> _AIM OF THE TASK_
Line by line, copy the material below exactly.

> _DATA PROVIDED_
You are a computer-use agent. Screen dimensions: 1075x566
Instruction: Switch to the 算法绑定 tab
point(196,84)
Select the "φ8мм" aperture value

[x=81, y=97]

> _THE ANSWER_
You are a computer-use agent. Screen dimensions: 1075x566
Instruction: Switch to the 算法绑定 tab
point(196,84)
Select the "φ8мм" aperture value

[x=81, y=97]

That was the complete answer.